*WHAT YOU WILL DO*.
List every Vidhan Sabha constituency named in the Navsari district passage below.

*PASSAGE SHOWN*.
++++++++++

Population (2011 census)
- • Total: 1,329,672
- • Rank: 22nd in Gujarat and 366th in India
- • Density: 602/km^{2} (1,560/sq mi)

Languages
- • Official: Gujarati, Hindi, English
- Time zone: UTC+5:30 (IST)
- Pin code: 396 445
- Vehicle registration: GJ-21
- Literacy: 84.78 % census of 2011
- Lok Sabha constituencies: Navsari Valsad for vansda region
- Vidhan Sabha constituencies: Navsari Jalalpore Gandevi Vansda
- Website: navsari.nic.in

= Navsari district =

Navsari district is an administrative district in the state of Gujarat in India, with its headquarters at the city of Navsari. The district covers an area of 2,211 square kilometres and was formed in 1997 after Valsad district was split into Valsad and Navsari districts. It is the largest producer of chikoos in India.

==Demographics==
According to the 2011 census Navsari district has a population of 1,329,672, roughly equal to the nation of Estonia or the US states of Maine or Hawaii. The census shows that 678,165 (51%) of the population is male and 651,507 (49%) of it is female, this ranks Nasvari district 366th in India, out of a total of 640 districts. 30.77% of the population lives in urban areas. Scheduled Castes and Scheduled Tribes make up 2.07% and 48.11% of the population respectively.

Children below 6 years old account for just 9.73% of the population, the lowest in Gujarat, and is composed of 52% male and 48% female. There are about 295,131 households in the district and each one has an average of 5 members.

Jalalpore being the least populated region with 228,065 people, ranks 86th and is the least populated taluka in Gujarat. Navsari taluka being the most populated region with 311,238 people, ranks 39th as the most populated taluka of Gujarat and Chikhli.

The population growth rate over the decade 2001–2011 was 8.24%, the lowest population growth rate in Gujarat (with 7.86% males and 8.63% females), less than half the growth rate of Gujarat in 1st decade of the 21st century.

Navsari has witnessed sharp decreases in rural population compared to neighbouring districts and is ranked highest in urban population with 64.7% of the population (~201,371 people) with 70,162 households.

++++++++++

*Stored records*.

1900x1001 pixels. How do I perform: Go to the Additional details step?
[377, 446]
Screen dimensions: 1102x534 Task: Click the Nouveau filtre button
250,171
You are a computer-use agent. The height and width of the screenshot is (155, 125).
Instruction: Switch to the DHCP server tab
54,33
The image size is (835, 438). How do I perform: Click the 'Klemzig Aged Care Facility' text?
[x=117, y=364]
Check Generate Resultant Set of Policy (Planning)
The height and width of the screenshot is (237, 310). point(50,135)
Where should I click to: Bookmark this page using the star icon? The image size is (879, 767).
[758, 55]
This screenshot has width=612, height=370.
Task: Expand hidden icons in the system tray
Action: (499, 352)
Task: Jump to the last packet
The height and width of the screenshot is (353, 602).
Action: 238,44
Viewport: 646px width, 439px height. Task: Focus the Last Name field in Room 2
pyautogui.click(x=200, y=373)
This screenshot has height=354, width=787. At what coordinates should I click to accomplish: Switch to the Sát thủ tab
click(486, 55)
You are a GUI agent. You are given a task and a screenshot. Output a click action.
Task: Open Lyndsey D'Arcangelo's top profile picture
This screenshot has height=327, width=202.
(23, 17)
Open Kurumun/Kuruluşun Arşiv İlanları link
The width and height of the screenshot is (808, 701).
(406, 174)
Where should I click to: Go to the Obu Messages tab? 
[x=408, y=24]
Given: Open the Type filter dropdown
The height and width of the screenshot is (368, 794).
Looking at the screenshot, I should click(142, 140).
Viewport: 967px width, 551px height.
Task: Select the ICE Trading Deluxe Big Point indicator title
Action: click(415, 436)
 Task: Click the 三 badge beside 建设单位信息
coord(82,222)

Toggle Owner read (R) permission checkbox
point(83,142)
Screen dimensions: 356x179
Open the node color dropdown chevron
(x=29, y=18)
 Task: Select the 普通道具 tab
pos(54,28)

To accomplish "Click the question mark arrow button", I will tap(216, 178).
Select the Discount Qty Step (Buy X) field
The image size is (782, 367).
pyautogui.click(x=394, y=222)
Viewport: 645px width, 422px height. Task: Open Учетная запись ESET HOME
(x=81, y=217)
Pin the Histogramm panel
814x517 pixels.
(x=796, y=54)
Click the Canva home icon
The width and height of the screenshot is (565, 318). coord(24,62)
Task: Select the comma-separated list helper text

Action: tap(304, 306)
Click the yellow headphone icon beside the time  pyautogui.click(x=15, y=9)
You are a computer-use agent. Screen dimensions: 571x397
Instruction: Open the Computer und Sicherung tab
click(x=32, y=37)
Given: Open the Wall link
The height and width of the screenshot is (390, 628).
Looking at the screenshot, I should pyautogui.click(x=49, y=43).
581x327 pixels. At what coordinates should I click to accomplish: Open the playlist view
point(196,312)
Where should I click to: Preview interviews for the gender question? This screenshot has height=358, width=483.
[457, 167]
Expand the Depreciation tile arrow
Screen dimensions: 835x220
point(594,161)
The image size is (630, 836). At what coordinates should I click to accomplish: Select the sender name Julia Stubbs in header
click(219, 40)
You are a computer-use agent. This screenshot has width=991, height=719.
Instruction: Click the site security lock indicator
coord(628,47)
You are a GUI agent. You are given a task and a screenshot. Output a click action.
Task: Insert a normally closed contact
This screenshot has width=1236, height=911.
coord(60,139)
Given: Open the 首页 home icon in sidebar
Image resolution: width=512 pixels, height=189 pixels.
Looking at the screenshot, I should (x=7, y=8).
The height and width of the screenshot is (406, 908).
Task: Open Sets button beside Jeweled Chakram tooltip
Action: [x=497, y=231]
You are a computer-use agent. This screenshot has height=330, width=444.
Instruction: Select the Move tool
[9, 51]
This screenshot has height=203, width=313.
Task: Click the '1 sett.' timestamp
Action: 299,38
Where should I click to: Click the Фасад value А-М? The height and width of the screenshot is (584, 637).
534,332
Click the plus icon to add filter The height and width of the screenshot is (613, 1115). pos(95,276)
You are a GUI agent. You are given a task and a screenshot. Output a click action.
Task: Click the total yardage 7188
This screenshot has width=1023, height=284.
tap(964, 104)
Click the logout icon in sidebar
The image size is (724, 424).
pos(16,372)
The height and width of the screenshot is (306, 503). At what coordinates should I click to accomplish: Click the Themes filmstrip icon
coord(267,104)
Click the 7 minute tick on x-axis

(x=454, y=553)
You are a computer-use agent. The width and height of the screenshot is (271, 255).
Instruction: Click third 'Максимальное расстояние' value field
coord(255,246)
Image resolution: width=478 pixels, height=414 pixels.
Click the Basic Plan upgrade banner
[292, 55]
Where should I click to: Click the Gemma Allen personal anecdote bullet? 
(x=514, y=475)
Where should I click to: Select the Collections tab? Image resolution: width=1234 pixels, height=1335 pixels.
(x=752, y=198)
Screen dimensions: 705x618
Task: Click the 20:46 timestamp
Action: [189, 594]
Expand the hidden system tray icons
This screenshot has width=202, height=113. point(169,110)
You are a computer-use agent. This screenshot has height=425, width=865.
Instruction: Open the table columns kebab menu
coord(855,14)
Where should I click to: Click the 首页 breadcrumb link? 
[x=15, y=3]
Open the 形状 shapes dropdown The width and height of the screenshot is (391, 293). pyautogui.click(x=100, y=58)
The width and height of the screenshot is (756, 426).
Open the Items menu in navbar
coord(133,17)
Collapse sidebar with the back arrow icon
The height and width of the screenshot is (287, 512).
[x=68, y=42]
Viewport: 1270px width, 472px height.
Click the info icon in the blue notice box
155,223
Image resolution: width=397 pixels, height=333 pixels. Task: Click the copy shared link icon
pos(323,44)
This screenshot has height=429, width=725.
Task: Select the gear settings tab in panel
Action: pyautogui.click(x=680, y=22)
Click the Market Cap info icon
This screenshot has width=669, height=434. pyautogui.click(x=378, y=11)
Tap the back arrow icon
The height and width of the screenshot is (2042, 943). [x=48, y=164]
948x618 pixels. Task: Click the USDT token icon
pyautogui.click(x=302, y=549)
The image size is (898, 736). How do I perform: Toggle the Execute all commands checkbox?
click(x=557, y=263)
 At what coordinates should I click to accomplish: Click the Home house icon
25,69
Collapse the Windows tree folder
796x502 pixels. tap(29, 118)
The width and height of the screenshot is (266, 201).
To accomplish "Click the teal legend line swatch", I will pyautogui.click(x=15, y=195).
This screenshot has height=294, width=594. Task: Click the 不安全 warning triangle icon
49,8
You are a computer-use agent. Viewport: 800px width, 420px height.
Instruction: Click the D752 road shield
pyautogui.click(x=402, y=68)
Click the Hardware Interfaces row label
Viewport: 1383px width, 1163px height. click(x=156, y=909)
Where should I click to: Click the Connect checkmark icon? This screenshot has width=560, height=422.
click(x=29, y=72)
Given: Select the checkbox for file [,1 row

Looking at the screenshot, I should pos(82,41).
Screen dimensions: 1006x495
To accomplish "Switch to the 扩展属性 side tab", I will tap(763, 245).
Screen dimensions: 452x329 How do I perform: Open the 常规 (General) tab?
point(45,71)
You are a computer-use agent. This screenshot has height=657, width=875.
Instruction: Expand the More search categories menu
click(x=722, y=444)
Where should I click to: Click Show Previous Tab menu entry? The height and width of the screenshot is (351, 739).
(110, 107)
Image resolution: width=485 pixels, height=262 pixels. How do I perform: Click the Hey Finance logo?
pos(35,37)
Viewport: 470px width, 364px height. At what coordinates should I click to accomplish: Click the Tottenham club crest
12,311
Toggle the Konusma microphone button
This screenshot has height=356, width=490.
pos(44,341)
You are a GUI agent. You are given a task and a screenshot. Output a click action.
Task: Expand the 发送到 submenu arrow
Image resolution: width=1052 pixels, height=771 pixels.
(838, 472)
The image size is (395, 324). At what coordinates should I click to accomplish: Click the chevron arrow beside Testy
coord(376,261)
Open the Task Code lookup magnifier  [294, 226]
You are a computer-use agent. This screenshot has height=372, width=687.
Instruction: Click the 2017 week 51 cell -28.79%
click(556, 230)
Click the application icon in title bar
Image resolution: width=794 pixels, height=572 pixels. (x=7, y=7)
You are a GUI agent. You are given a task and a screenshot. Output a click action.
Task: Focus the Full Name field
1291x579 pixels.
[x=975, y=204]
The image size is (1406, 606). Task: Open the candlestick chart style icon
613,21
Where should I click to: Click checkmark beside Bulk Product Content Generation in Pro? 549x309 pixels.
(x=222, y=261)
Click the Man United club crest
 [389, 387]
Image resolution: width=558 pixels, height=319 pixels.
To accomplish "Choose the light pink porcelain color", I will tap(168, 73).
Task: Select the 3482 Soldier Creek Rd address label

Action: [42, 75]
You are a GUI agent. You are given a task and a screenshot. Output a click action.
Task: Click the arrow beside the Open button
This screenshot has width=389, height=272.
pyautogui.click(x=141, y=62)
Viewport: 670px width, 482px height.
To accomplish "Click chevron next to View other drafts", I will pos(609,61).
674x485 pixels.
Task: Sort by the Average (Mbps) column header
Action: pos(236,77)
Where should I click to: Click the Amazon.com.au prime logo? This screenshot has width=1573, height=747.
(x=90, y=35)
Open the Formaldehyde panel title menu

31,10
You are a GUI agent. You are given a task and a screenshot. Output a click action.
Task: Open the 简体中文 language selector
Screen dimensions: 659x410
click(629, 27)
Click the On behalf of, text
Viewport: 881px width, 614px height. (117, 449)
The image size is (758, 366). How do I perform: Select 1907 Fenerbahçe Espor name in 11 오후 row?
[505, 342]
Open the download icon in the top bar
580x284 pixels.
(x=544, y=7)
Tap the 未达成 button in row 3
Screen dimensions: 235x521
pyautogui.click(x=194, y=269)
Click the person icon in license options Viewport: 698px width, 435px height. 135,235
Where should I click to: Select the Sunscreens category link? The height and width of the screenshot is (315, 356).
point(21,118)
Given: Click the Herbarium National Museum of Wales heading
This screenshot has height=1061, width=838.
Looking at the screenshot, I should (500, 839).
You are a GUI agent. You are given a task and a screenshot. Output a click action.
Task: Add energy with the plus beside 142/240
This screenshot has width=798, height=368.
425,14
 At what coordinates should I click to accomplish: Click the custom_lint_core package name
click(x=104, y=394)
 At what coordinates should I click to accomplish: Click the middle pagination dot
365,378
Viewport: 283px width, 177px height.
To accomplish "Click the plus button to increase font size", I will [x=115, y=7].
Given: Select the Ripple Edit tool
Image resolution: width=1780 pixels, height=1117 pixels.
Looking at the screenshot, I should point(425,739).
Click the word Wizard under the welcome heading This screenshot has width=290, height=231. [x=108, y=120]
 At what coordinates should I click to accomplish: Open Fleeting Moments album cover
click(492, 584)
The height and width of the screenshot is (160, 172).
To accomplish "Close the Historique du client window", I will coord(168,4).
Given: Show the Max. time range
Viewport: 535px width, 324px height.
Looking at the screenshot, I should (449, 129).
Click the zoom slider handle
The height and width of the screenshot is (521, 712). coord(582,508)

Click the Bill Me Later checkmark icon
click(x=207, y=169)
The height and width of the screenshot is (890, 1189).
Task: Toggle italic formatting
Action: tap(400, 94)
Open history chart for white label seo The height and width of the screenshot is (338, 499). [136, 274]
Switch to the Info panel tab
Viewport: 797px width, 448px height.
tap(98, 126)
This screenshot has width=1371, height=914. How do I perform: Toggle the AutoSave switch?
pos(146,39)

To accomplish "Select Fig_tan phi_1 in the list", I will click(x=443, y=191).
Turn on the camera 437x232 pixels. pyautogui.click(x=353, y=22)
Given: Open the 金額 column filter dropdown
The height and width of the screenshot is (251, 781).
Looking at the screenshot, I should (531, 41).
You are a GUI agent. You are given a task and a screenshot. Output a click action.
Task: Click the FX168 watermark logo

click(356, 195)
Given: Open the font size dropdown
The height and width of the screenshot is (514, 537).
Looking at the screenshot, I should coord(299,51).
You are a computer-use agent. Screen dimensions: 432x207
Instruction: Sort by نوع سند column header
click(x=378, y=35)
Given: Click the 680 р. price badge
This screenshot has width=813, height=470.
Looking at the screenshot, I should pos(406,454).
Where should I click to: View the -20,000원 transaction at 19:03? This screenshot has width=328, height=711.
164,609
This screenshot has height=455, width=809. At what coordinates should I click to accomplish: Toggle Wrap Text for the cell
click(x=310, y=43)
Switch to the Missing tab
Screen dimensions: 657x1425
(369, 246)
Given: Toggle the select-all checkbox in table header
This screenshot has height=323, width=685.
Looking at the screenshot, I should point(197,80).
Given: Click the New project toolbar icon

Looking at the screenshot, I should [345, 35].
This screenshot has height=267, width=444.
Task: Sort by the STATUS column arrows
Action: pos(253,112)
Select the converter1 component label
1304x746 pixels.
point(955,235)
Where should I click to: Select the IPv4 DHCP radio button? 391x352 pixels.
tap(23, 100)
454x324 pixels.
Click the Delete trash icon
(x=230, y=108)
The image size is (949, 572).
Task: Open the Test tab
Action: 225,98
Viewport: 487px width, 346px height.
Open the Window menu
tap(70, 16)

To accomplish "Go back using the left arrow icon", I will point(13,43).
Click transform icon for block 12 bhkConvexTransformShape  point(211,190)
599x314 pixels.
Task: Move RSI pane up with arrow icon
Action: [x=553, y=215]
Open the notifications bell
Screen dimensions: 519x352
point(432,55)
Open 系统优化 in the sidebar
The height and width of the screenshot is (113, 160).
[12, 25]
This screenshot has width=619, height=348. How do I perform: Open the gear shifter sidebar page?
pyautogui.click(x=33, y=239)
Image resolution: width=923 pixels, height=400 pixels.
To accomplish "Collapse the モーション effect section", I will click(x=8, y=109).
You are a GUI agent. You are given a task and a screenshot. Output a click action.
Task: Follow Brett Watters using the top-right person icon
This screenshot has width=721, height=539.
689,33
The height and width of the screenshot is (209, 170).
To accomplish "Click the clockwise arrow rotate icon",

++++++++++

*COMPLETED EXERCISE*.
Navsari, Jalalpore, Gandevi, Vansda